##### Material supplied

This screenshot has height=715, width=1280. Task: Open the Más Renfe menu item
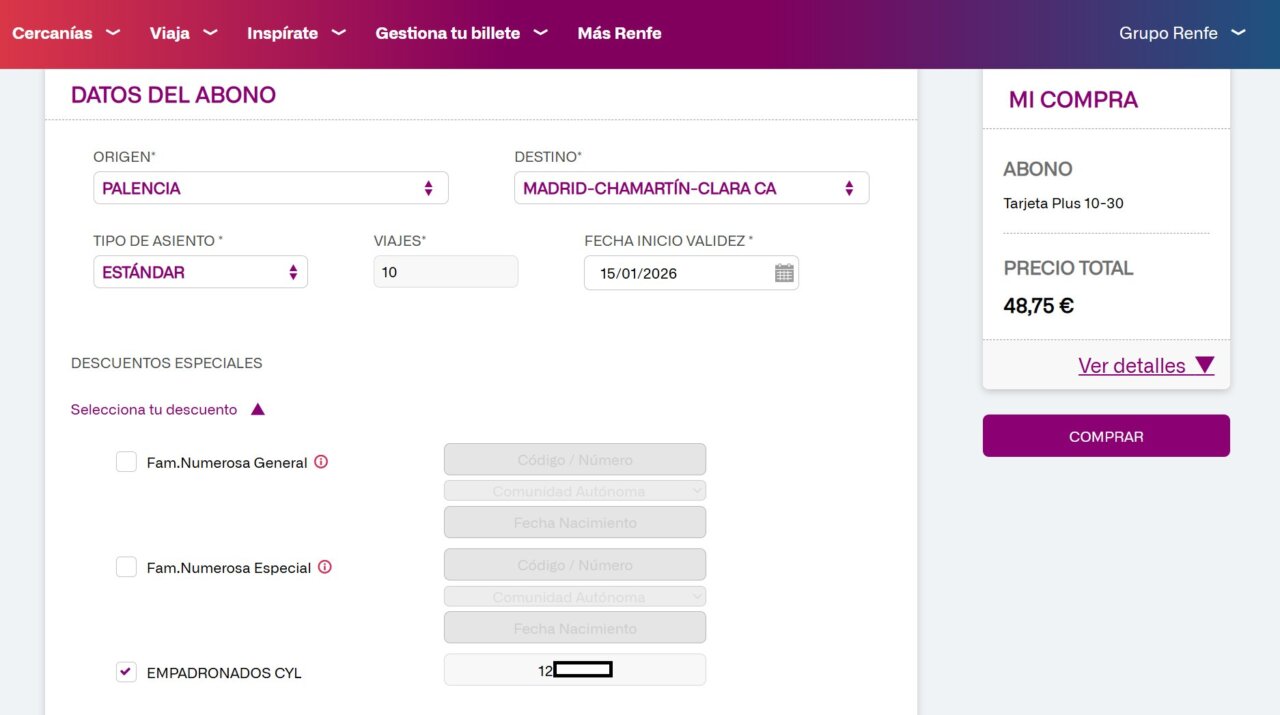point(619,33)
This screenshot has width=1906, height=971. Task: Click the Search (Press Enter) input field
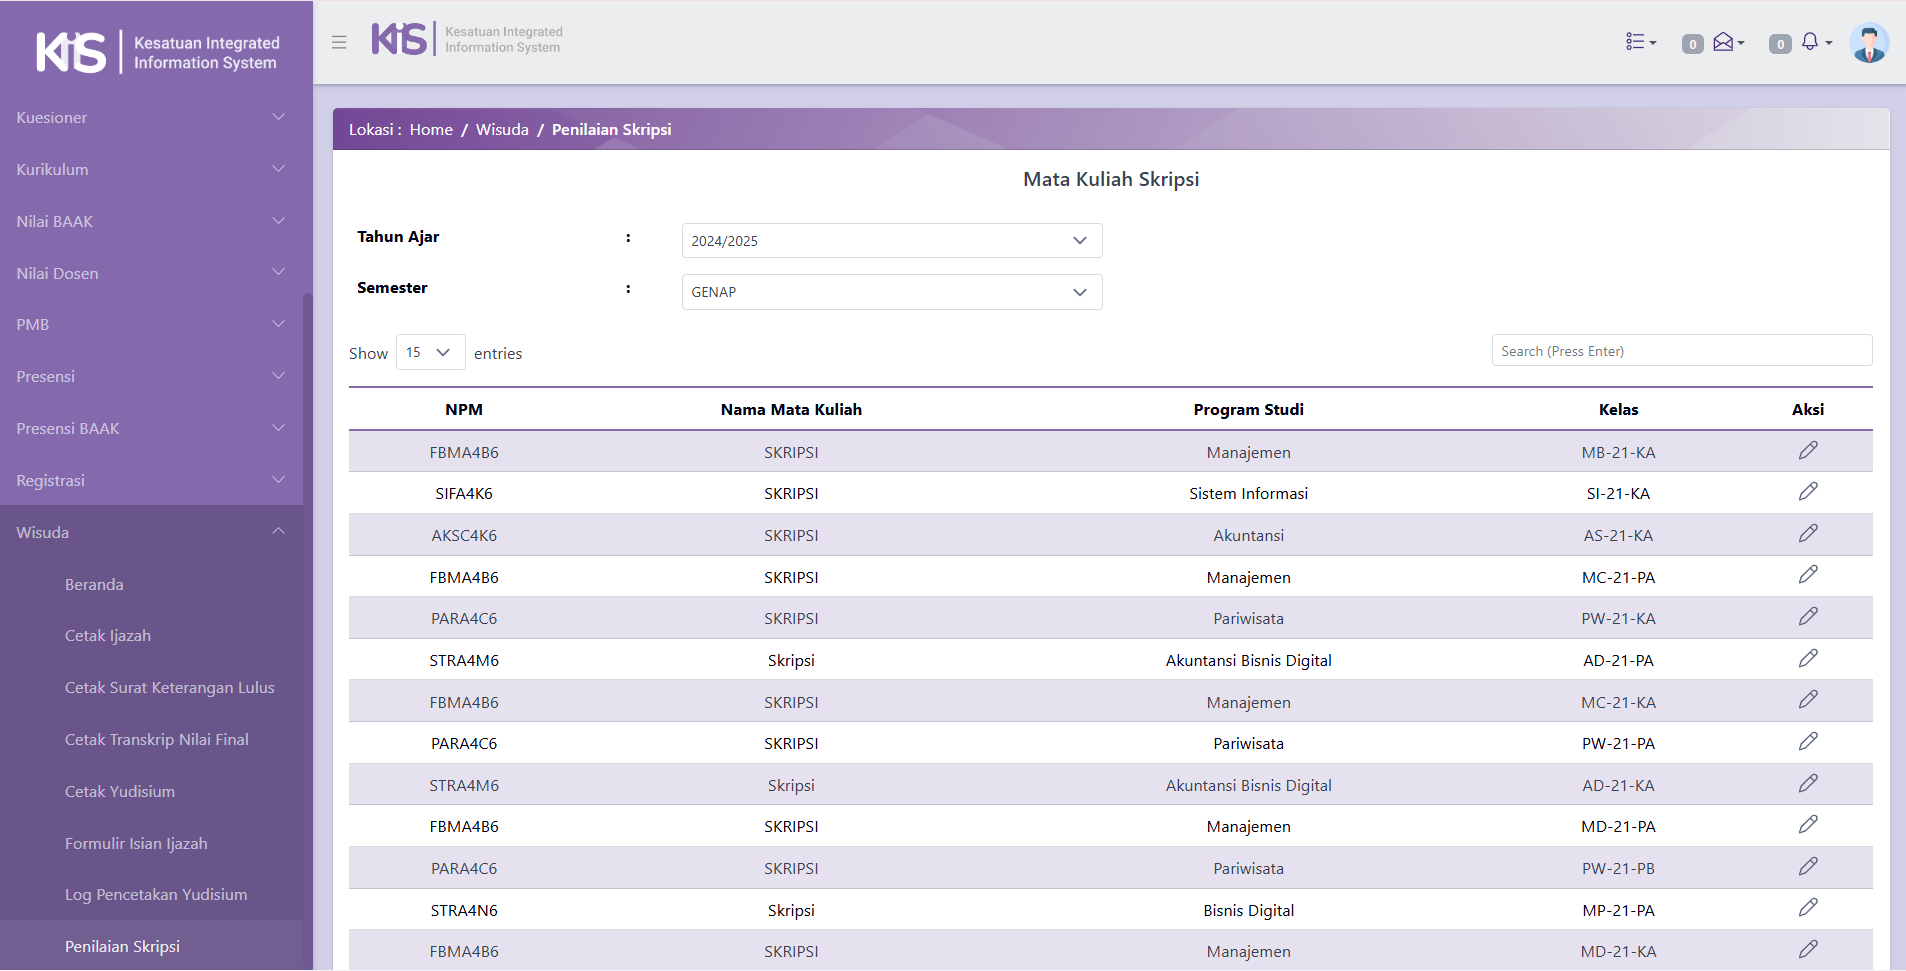coord(1681,351)
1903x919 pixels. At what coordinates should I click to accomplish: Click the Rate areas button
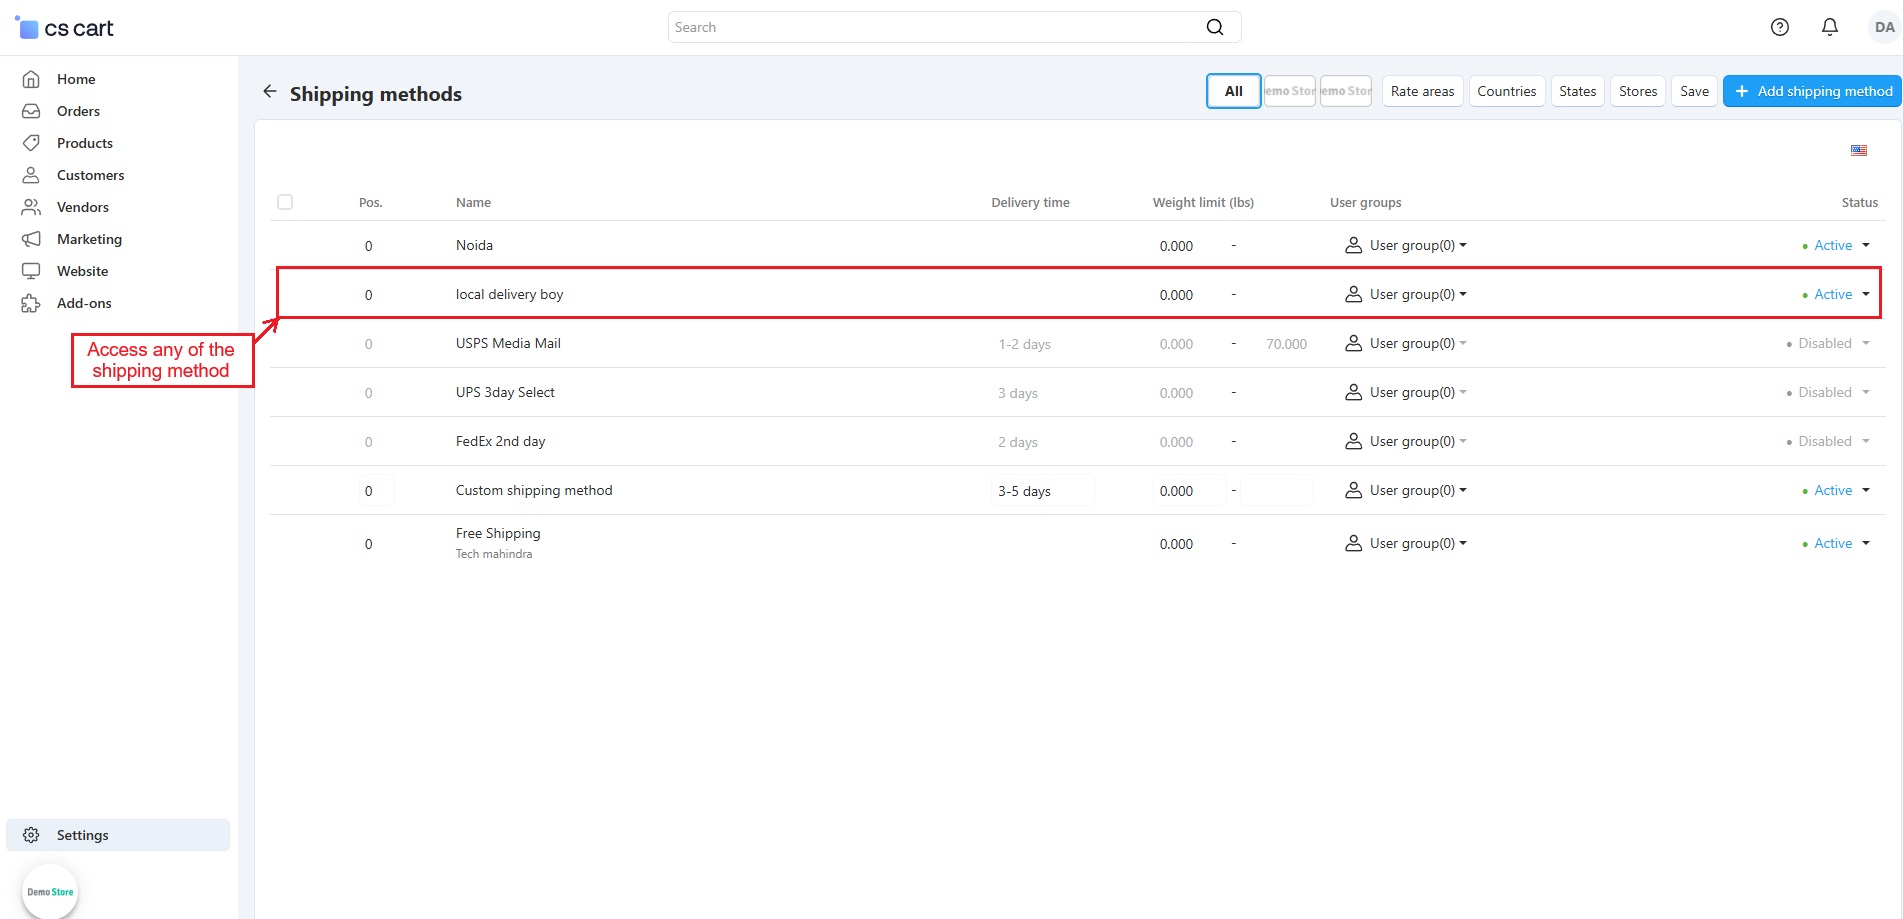click(x=1422, y=91)
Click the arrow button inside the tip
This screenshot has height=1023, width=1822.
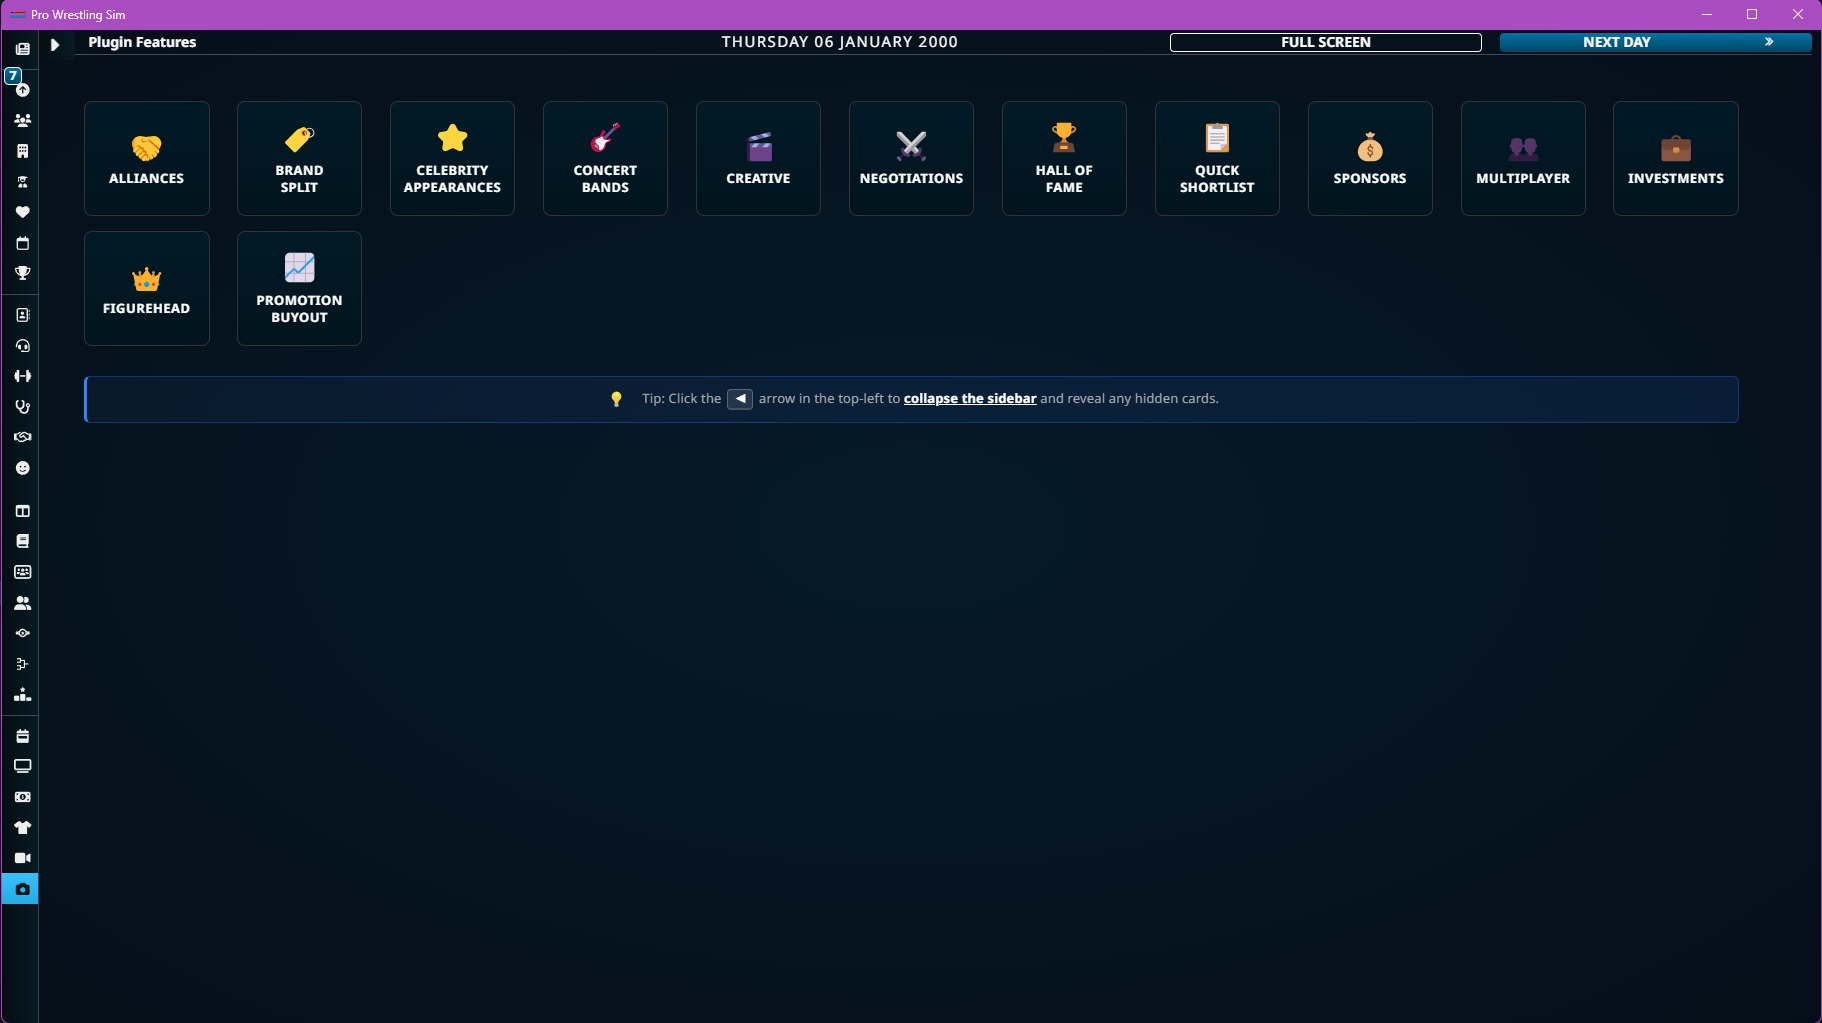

##########

◆ Problem to solve: Verbatim output of the entries is required, with each image left out.

◆ Response to this task:
This screenshot has height=715, width=1280. Task: Open the Más Renfe menu item
point(619,33)
This screenshot has width=1906, height=971. Task: Click the Search (Press Enter) input field
coord(1681,351)
1903x919 pixels. At what coordinates should I click to accomplish: Click the Rate areas button
click(x=1422, y=91)
Click the arrow button inside the tip
This screenshot has height=1023, width=1822.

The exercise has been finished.